In the Pandemic Customer Care example, a buying group approach would alert sellers that multiple people from that same company (and likely from that same meeting) are showing coordinated activities in a short period of time providing a stronger signal than individual MQLs to help inform seller outreach. Instead of a medium score for each individual that often goes no where, the Pattern of Interest raises the awareness of the Buying Group that there is a strong signal to alert and drive the follow up. The seller now has a prioritized alert and also has valuable information based on the Buying Group dynamics - who was involved, what activity was involved, who was first and possibly share the information, who did they share with, etc. Through targeted messaging and activities, the team provides value to the customer and eventually builds enough trust to progress the opportunity and earn the business.
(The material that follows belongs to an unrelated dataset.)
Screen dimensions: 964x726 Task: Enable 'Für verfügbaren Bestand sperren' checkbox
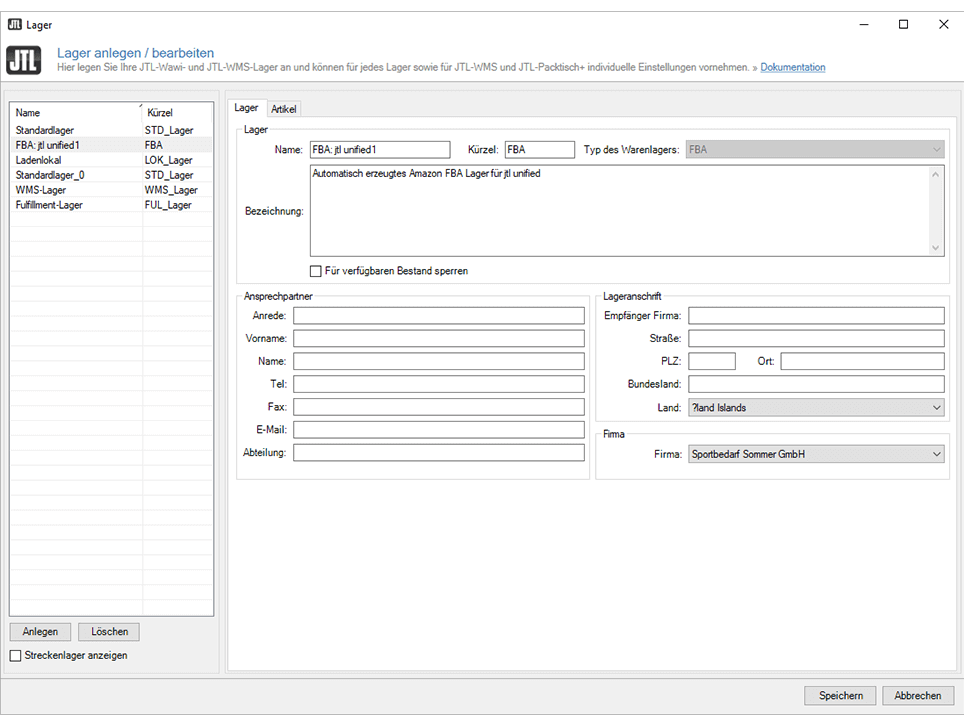[x=316, y=271]
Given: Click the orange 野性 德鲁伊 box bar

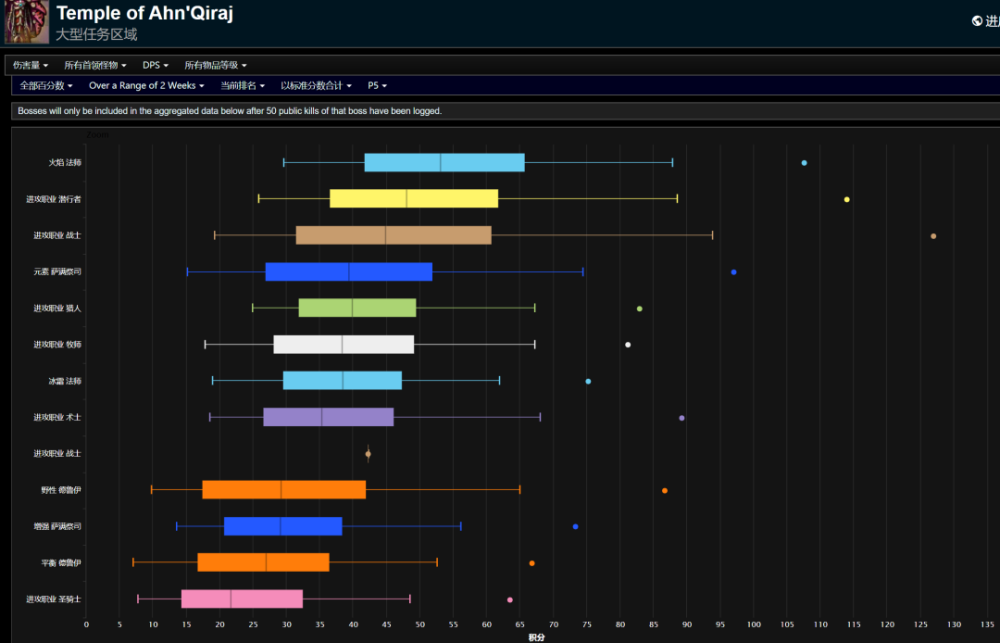Looking at the screenshot, I should (284, 490).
I made up the details of the healthcare company story above, but it was heavily influenced by the work that IBM is doing with CVS Health around Customer Care. Click here for more information on this use case and how IBM helped CVS keep up with the Covid surge.
Leading marketing and sales teams are shifting from focusing on the activity of one person to thinking about the Buying Group. I still see an outdated mentality that sellers think that creating opportunities from inbound interest is the job of marketing and digital sales, but it is not. Sellers need to be aware of the value of these patterns and know where to look for signals and the relationships within the Buying Group to be intelligent about how they drive their outbound efforts.
Thanks for sharing this article, Ayal. I agree entirely about the deficiencies of MQLs. Preoccupation with generating MQLs probably wastes more marketing money and effort than any other single cause. If companies were to track how many MQLs actually convert to revenue, most will find the number is less than 1%. The juice is not worth the squeeze. Yet companies keep squeezing harder.
Ayal thank you for this insightful article. You have so clearly articulated the importance of focusing on the Buying Group and where to look for signals of intent (buying patterns).